The many perspectives of American evangelicalism
Is the evangelical movement still of any use? Is the term evangelical meaningful? After 80 percent of white evangelical Christians voted for Donald Trump for president, some of the other 20 percent (as well as most nonwhite evangelicals) are considering these questions. How could a faith tradition devoted to the transforming power of the gospel align itself so readily with a racially divisive bully whose life has been unashamedly devoted to greed and self-promotion?
Part of the explanation, writes Mark Labberton, president of (evangelical) Fuller Theological Seminary, is that popular evangelicalism has become “an amalgam of theological views, partisan political debates, regional power blocks, populist visions, racial biases, and cultural anxieties, all mixed in an ethos of fear.” The underlying problem, says Labberton in his useful introduction, is that for many people evangelical no longer refers to a set of theological commitments but to a “theo-political brand.”
As the title suggests, this collection of essays is conceived as a series of reaffirmations: “I’m still evangelical, despite . . . [insert here whatever problem you wish to identify].” A common refrain of several contributors is that there’s nothing wrong with evangelicalism that can’t be cured by a bigger dose of the evangel. If evangelicals really loved Jesus and allowed the Holy Spirit to act in their lives, they’d be more humble, less divisive, more winsome, less partisan. That’s a deeply evangelical way of framing the issue.
What holds evangelicals together, apart from a set of political or cultural positions? The classic theological definition invoked by several writers is that devised by historian David Bebbington, who says evangelicals are marked by a conversionist view of faith (“born again”); a substitutionary understanding of Jesus’ crucifixion; a strong view of scriptural authority; and an activist impulse to share the faith. None of the authors takes issue with those formulations or seems interested in exploring them. Their concern throughout, stated with varying degrees of passion and specificity, is to reaffirm a version of that faith that is not entirely beholden to a narrow or harsh political agenda.
Not surprisingly, the sharpest critiques and most hesitant affirmations of evangelicalism come from nonwhite contributors. Lisa Sharon Harper, an African American activist who works at Sojourners, recounts attending a mostly white evangelical conference on the theme of justice and finding it had “absolutely no connection to the ongoing struggles of African Americans, poor people, women, immigrants, and the LGBT community.”

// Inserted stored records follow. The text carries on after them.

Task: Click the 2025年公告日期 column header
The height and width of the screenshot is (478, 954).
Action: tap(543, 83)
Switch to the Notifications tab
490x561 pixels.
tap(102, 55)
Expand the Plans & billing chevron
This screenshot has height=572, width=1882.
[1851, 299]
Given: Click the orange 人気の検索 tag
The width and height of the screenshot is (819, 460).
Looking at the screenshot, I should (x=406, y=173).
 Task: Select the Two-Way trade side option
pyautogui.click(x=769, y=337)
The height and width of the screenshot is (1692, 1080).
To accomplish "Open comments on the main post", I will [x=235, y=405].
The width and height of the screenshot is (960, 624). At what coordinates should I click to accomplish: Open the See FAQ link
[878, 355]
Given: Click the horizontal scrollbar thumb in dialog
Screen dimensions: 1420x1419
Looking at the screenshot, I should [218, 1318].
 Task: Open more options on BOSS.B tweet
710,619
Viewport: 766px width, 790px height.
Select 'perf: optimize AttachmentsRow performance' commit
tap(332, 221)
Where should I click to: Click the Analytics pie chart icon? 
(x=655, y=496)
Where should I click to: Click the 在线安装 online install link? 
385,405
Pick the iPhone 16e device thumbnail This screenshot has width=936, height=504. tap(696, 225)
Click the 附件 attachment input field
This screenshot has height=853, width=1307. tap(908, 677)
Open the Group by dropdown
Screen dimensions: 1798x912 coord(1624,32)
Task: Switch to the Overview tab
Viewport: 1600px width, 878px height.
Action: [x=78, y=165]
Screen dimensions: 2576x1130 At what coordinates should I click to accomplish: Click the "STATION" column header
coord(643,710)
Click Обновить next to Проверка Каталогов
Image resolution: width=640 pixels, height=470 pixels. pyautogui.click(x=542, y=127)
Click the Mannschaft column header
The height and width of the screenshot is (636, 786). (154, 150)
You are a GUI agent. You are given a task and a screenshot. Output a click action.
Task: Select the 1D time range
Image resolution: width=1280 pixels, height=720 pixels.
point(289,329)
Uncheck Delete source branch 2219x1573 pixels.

Soong-Chan Rah, a specialist on multicultural urban ministries who teaches at North Park University, complains about the “dysfunctional imagination” of white evangelicals, who are “more beholden to a culturally formed theology drawn from a particular context rather than from actual engagement with scripture and the person and work of Jesus.” Rah points to the career of black evangelical Tom Skinner, whose theological profile was impeccably evangelical but who, Rah says, was shunned by white evangelicals for being outspoken on racial issues.
Allen Yeh, an Asian American who teaches missions and intercultural studies at Biola University, uses his essay to celebrate the theological creativity of Christians in Africa and Asia and to question the categories of Western white evangelicals. “There is no ‘absolute theology’ any more than there is an ‘absolute culture.’”
It’s striking that for the purpose of this book, Harper, Rah, and Yeh are counted as “insiders” of the evangelical world; they sound distinctly like outsiders here, pushing against the white mainstream. Yet in another sense they clearly are insiders, speaking from within major evangelical institutions. Labberton and the editors at IVP obviously knew it would be willfully blind to publish a book on evangelicalism that didn’t include the voices of ethnic and racial minorities, who constitute one-third of the evangelical world.
In that respect, the book is an expression of the evangelical elite—the kind of people interested in a critical discussion of the diversity and future of evangelicalism. Christianity Today editor Mark Galli introduces the term elite in his essay, acknowledging that the class and education gap among evangelicals is significant. He tells of being part of a panel discussion on Trump at a meeting of the Evangelical Press Association in which not a single panelist supported Trump. As was pointed out to him, it was odd for a panel of evangelicals to include no one who represented the views of most evangelicals.
The diversity of American evangelicals and the quarrels within the movement have been rendered stark by Trump’s election, but they hardly arose in 2016. And a presidential election, which gives voters a binary choice, offers a misleading kind of clarity. The finding that 80 percent of whites who call themselves evangelicals voted for Trump does not tell us with what enthusiasm or reluctance they voted, or why, or how they might have been persuaded otherwise.
Curiously, none of the contributors delves into the substantive reasons that evangelicals have cited over the years for heavily supporting Republican candidates—they will protect religious freedom, guard the sacredness of life, champion the traditional family, and limit the malign influence of a secularized government. That way of construing the political choices is challenged by some in the elite evangelical world, but it isn’t directly contested by even the most critical authors in this collection.
The development of that particular theopolitical brand has been the work of political and religious leaders over several decades. Forging a new, culturally dominant version of the evangelical brand will require a similarly determined kind of labor by another set of leaders, and appears unlikely to emerge anytime soon.